Jusqu'au bout !
Les clubs français ont été éliminés des Coupes d'europe de football, de même que le plus français des clubs anglais (Arsenal, flamboyant Arsenal descendu en flammes dès lors que Henry ne peut hausser le niveau de ses jeunes partenaires). Soit. Mais on peut toujours se rabattre sur les joueurs français dans les équipes encore en lice!
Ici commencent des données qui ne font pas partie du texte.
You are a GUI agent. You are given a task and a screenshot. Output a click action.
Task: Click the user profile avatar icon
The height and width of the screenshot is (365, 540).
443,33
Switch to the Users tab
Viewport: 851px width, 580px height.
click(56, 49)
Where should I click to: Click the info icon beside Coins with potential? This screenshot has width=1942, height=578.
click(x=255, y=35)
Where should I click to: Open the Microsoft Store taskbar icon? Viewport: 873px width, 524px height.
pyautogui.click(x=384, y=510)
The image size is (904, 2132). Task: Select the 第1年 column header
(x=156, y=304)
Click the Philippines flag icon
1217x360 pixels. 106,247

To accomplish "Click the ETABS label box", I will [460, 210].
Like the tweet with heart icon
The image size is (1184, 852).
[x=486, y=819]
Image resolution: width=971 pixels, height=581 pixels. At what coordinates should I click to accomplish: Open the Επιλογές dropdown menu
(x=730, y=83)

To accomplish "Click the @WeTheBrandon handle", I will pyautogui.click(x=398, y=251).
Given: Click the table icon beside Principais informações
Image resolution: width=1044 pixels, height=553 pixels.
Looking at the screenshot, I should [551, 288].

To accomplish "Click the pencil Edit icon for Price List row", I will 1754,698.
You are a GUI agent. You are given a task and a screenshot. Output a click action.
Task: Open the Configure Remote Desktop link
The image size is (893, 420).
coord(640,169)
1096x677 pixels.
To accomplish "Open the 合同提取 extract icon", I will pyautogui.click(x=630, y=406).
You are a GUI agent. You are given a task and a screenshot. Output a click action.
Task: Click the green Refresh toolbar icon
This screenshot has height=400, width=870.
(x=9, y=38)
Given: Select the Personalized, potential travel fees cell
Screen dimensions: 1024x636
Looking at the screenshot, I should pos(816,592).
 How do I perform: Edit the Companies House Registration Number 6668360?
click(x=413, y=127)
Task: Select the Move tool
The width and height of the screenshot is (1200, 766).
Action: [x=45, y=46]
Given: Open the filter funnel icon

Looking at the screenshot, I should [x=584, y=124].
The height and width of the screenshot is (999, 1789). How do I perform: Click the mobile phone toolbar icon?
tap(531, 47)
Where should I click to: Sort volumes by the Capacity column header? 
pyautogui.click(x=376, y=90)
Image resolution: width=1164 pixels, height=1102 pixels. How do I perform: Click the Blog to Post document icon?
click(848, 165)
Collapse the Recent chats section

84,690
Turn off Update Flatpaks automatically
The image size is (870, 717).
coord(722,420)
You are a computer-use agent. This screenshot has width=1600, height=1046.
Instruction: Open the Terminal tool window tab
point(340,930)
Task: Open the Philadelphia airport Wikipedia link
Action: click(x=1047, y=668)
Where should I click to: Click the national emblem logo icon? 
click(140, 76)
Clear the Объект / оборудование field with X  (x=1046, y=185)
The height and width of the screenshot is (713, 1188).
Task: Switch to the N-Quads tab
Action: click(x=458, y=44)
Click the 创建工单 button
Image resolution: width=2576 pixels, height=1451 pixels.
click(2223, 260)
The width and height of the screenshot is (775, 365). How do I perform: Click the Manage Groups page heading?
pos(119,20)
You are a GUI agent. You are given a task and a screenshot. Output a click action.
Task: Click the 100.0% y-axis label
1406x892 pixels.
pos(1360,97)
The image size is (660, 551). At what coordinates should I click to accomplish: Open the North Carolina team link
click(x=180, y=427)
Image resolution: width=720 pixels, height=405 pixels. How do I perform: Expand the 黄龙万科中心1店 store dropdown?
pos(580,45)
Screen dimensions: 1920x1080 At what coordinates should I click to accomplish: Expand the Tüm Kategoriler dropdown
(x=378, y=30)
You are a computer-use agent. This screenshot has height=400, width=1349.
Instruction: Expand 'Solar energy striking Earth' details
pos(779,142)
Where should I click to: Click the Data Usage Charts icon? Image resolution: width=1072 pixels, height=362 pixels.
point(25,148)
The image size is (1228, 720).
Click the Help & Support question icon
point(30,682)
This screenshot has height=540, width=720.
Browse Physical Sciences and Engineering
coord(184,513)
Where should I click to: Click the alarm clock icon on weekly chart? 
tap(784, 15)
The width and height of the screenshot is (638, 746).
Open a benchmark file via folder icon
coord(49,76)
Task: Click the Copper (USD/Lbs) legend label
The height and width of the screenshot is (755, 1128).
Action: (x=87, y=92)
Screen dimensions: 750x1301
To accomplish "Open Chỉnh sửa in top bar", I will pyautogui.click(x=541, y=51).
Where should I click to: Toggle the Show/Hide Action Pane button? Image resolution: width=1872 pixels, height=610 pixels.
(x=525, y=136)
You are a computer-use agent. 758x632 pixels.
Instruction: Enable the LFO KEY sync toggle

Quelle joie, quel enthousiasme de s'enthousiasmer pour quelques minutes de Gourcuff à Milan ou le travail de l'ombre de Lassana Diarra et Makelele à Chelsea!
Cela étant dit, j'ironise, j'ironise, mais la nationalité des joueurs de foot a encore un sens, ne serait-ce que parce qu'ils sont des humains, des salariés soumis aux accords internationaux concernant le droit du travail.
Je me souviens avec un mélange d'émoi et de dépit la Champions League de Karembeu, celle de Sagnol et Lizarazu, celle de Guily, celle de Desailly (avec Milan), et les occasions manquées d'Angloma, de Zidane (avec la Juve) et de Henry.
Heureusement, le foot reprend parfois le dessus sur ces considérations communautaires pour éveiller l'émerveillement des partisans et adversaires de toujours : le renversement de PSG-Corogne n'était pas moins stupéfiant que Liverpool-Milan en 2005. Qu'on soit dans France-Angleterre 2004 (2-1), France-Italie 2000 (2-1 beo), dans Bayern-Manchester U (1-2) ou dans PSG-Madrid (5-4 sur l'ensemble des 2 matches, il me semble), les fins haletantes ravissent (j'occulte volontairement Séville 1982, France-Allemagne).
Ainsi cette semaine, alors que j'étais plutôt pour le Bayern de Willy Sagnol et la Roma de Mexès, j'ai été ravi par les perforations de C. Ronaldo et la "chistera pédestre" de Seedorf.
Moralité : Devant le spectacle le chauvin devint chaud.